*Instructions to follow*
Leave out the pictures, and retype the remaining data exactly.

***** Materials provided *****

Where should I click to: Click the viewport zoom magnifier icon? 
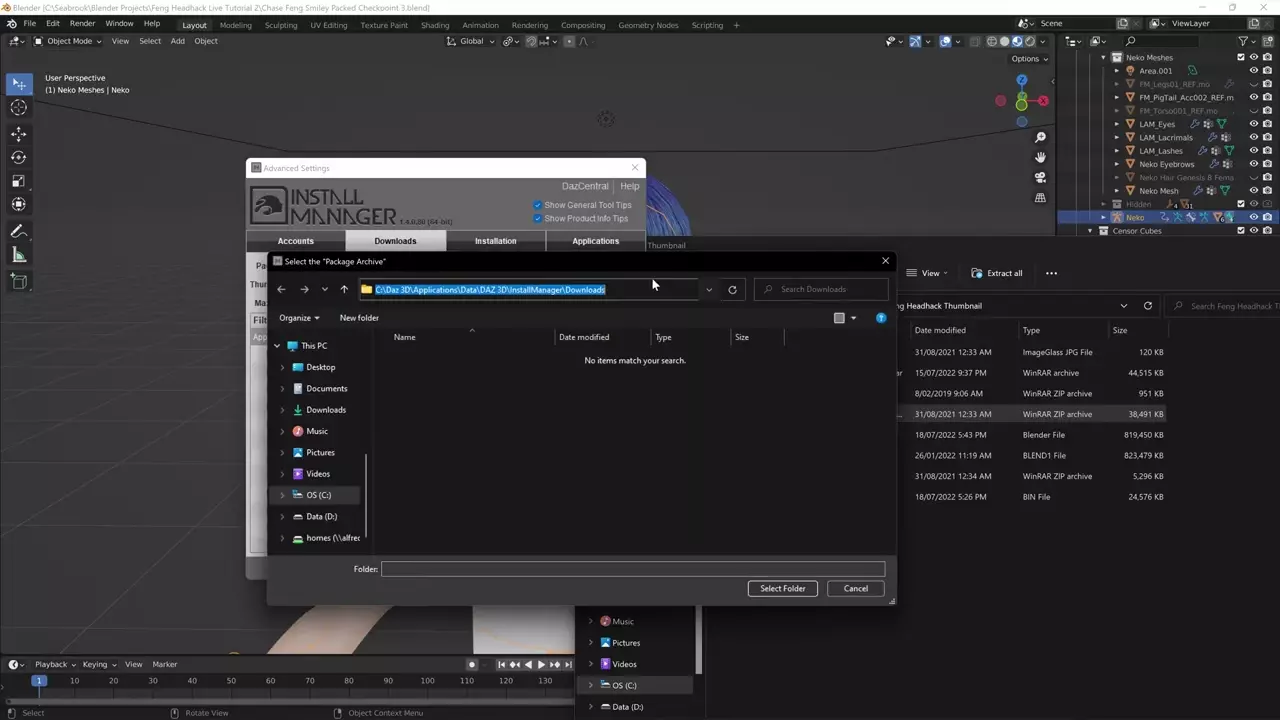pos(1040,138)
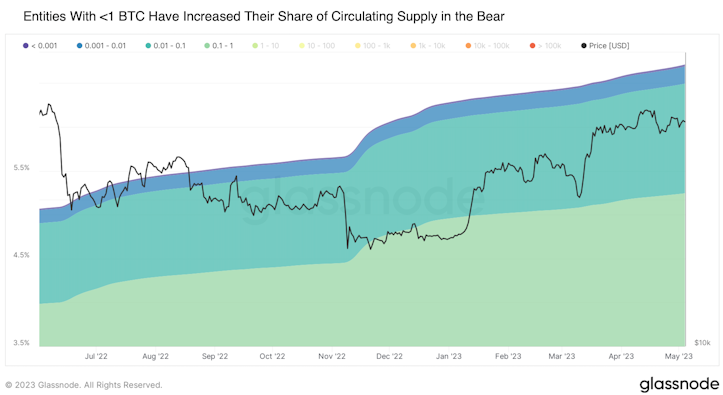Viewport: 723px width, 395px height.
Task: Show the '1k - 10k' series
Action: tap(428, 46)
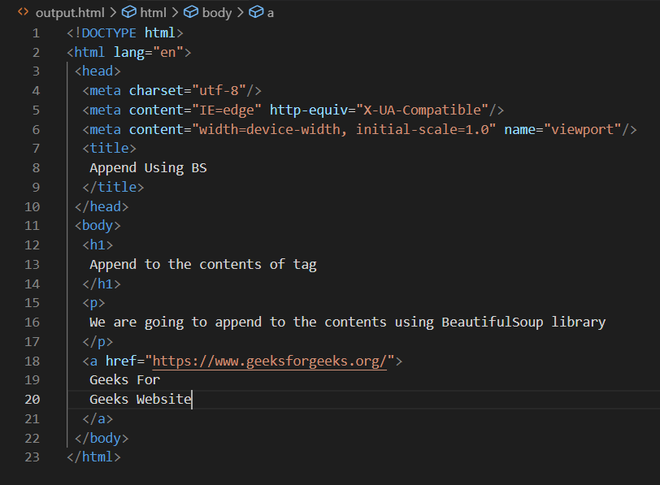Click the body symbol icon in breadcrumb
This screenshot has height=485, width=660.
click(x=190, y=12)
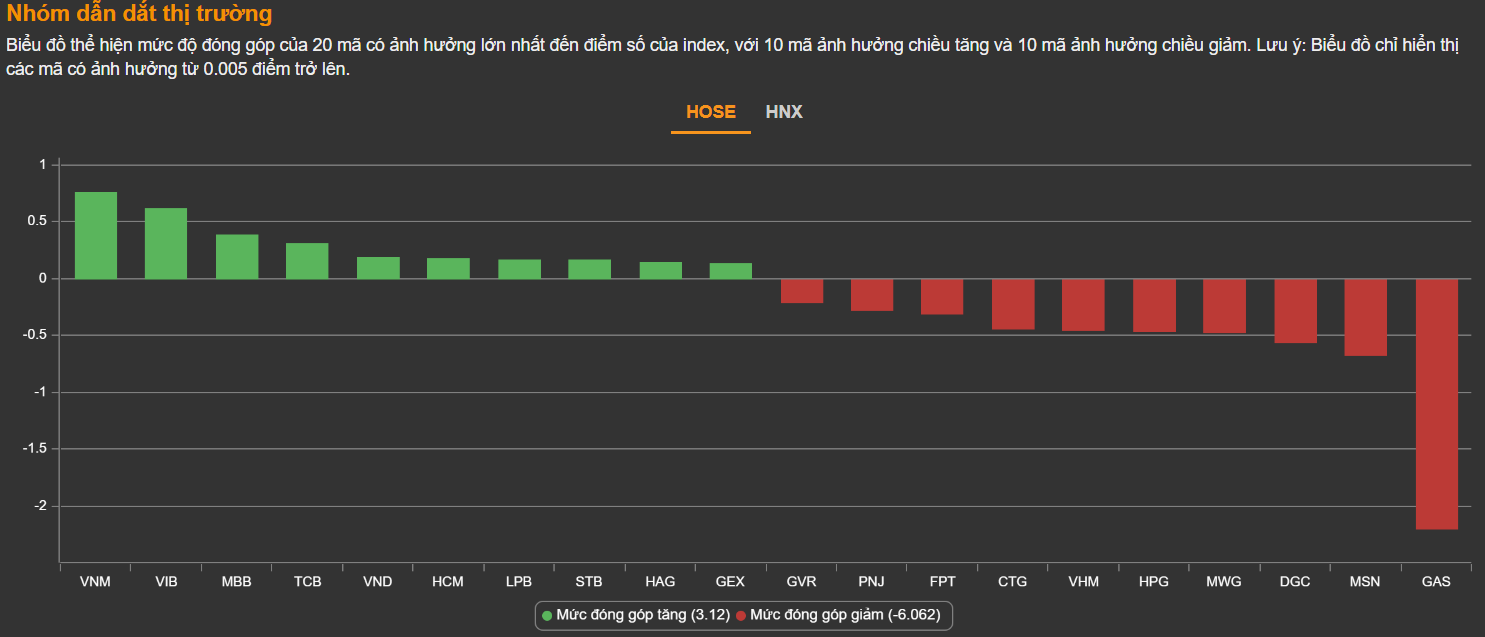
Task: Click the red GAS bar
Action: 1436,403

*****

*Response to this exercise*
Where should I click to: Click the viewport zoom magnifier icon? 
pos(1040,138)
Viewport: 723px width, 395px height.
Task: Show the '1k - 10k' series
Action: tap(428, 46)
Click the body symbol icon in breadcrumb
This screenshot has height=485, width=660.
click(x=190, y=12)
Task: Click the red GAS bar
Action: 1436,403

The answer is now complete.